Redis source code learning

Learning http://blog.csdn.net/men_wen/article/details/75668345

Simple dynamic string: string

http://blog.csdn.net/men_wen/article/details/69396550

sds structure:

struct sdshdr {
    int len;        //buf中已占用空间的长度
    int free;       //buf中剩余可用空间的长度
    char buf[];     //初始化sds分配的数据空间,而且是柔性数组(Flexible array member)
};

advantage:

1. Binary security: can store strings containing '\0' (C built-in string type terminator), such as binary pictures, videos, etc.

2、

Linked list structure: list doubly linked list

http://blog.csdn.net/men_wen/article/details/69215222

  • linked list node
typedef struct listNode {
    struct listNode *prev; //前驱节点,如果是list的头结点,则prev指向NULL
    struct listNode *next;//后继节点,如果是list尾部结点,则next指向NULL
    void *value;            //万能指针,能够存放任何信息
} 
  • header
typedef struct list {
    listNode *head;     //链表头结点指针
    listNode *tail;     //链表尾结点指针

    //下面的三个函数指针就像类中的成员函数一样
    void *(*dup)(void *ptr);    //复制链表节点保存的值
    void (*free)(void *ptr);    //释放链表节点保存的值
    int (*match)(void *ptr, void *key); //比较链表节点所保存的节点值和另一个输入的值是否相等
    unsigned long len;      //链表长度计数器
} list;

 

Use the list header to manage linked list information:

1. Head and tail pointers: The complexity of the operation on the head node and tail node of the linked list is O(1).

2. len linked list length counter: The complexity of obtaining the number of nodes in the linked list is O(1).

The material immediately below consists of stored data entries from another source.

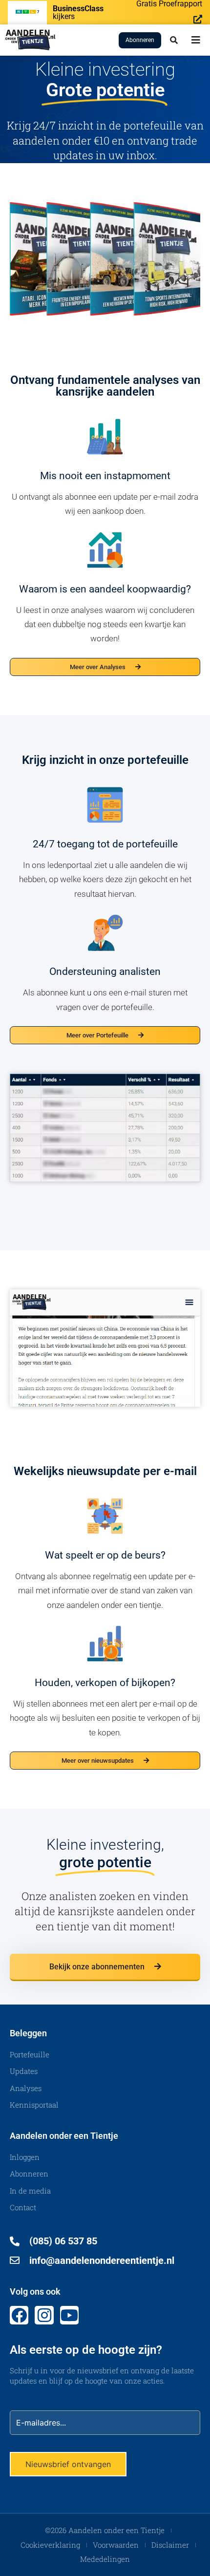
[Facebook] (19, 2315)
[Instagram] (44, 2315)
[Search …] (174, 40)
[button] (196, 40)
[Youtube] (69, 2315)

3, dup, free and match pointers: to achieve polymorphism , the linked list node listNode uses the universal pointer void * to save the value of the node, and the header list uses the dup, free and match pointers to implement different methods for different objects stored in the linked list .

  • linked list iterator

Redis dictionary structure: hash, associative array, map

Hash table structure

typedef struct dictht { //哈希表
    dictEntry **table;      //存放一个数组的地址,数组存放着哈希表节点dictEntry的地址。
    unsigned long size;     //哈希表table的大小,初始化大小为4
    unsigned long sizemask; //用于将哈希值映射到table的位置索引。它的值总是等于(size-1)。
    unsigned long used;     //记录哈希表已有的节点(键值对)数量。
} dictht;

Hash table node structure

typedef struct dictEntry {
    void *key;                  //key
    union {
        void *val;
        uint64_t u64;
        int64_t s64;
        double d;
    } v;                        //value
    struct dictEntry *next;     //指向下一个hash节点,用来解决hash键冲突(collision)
} dictEntry;

dictionary structure

typedef struct dict {
    dictType *type;     //指向dictType结构,dictType结构中包含自定义的函数,这些函数使得key和value能够存储任何类型的数据。
    void *privdata;     //私有数据,保存着dictType结构中函数的参数。
    dictht ht[2];       //两张哈希表。
    long rehashidx;     //rehash的标记,rehashidx==-1,表示没在进行rehash
    int iterators;      //正在迭代的迭代器数量
} dict;

The dictType type holds pointers to methods for manipulating different types of keys and values ​​in the dictionary.

typedef struct dictType {
    unsigned int (*hashFunction)(const void *key);      //计算hash值的函数
    void *(*keyDup)(void *privdata, const void *key);   //复制key的函数
    void *(*valDup)(void *privdata, const void *obj);   //复制value的函数
    int (*keyCompare)(void *privdata, const void *key1, const void *key2);  //比较key的函数
    void (*keyDestructor)(void *privdata, void *key);   //销毁key的析构函数
    void (*valDestructor)(void *privdata, void *obj);   //销毁val的析构函数
} dictType;

hash algorithm

int integer hash value

unsigned int dictIntHashFunction(unsigned int key)      //用于计算int整型哈希值的哈希函数
{
    key += ~(key << 15);       //~按位取反 ,^按位异或
    key ^=  (key >> 10);
    key +=  (key << 3);
    key ^=  (key >> 6);
    key += ~(key << 11);
    key ^=  (key >> 16);
    return key;
}

When the dictionary is used as the underlying implementation of the database or as a hash key, redis uses the MurmurHash2 algorithm, which can generate 32-bit or 64-bit hash values

conflict&rehash

Redis skiplist (skiplist): ordered collection

The skip table supports average O(logN) and worst O(N) node lookups, and in most cases, the efficiency of the skip table is comparable to that of a balanced tree.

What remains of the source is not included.